I shall uncover one more mystery (I hope that their right for privacy will not be violated!): all they are quite young people having unburdened with the experience of working in Ukrainian state organs, and they are not representatives of Ukrainian bureaucrats, as Ms Vasylyeva and her colleagues think. All the Court staff passes through the contest directly in the Court. When they send the letters to claimants asking to send some additional documents, they try to correct the drawbacks of the complaint and to make it more convincing. They must be thanked for this, not reproached! It should be remarked that our experience of communicating the Court is quite positive.

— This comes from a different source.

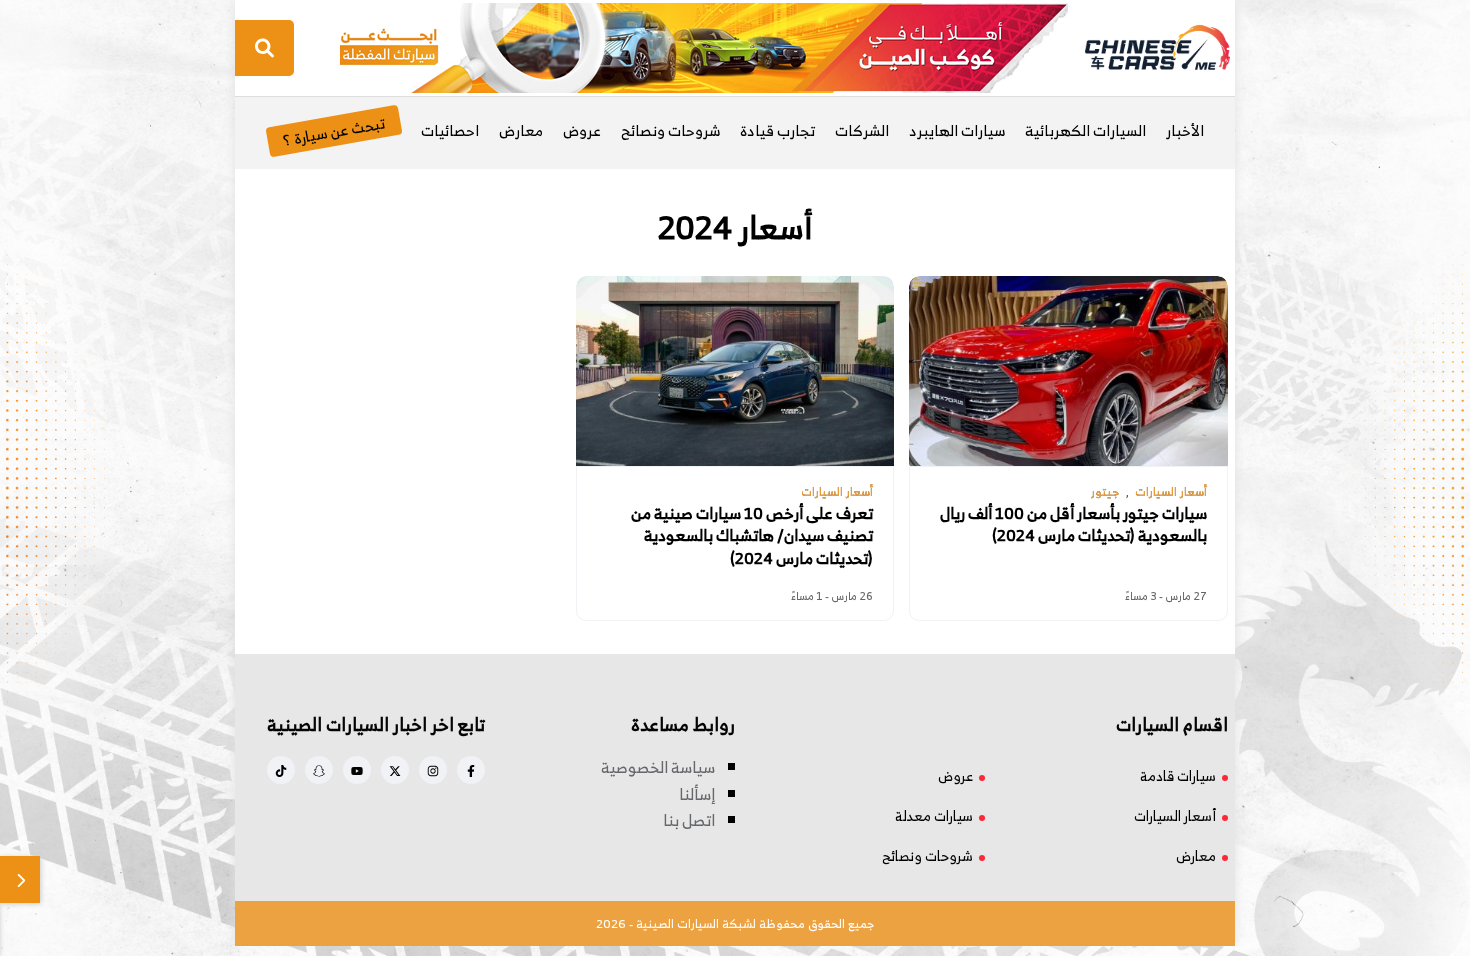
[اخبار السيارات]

Ms. Vasylyeva and company demand from the Ministry of Justice to resume the work of the Information office of the Council of Europe in Ukraine, which has no opportunity to function normally, since it has no room for work (see the article „Caesar’s share to Caesar, and Ukrainian share to Ukrainians“, „Svoboda“, No. 20, 28 May – 4 June). I support this demand and am very grateful to the authors for they publicly raised this question. However, this question must be addressed not only to the Ministry of Justice but also, maybe in the first turn, to the Ministry of Foreign Affairs. The absence of an adequate office for the informational representation of the Council of Europe in Ukraine – this is just shame upon Ukraine!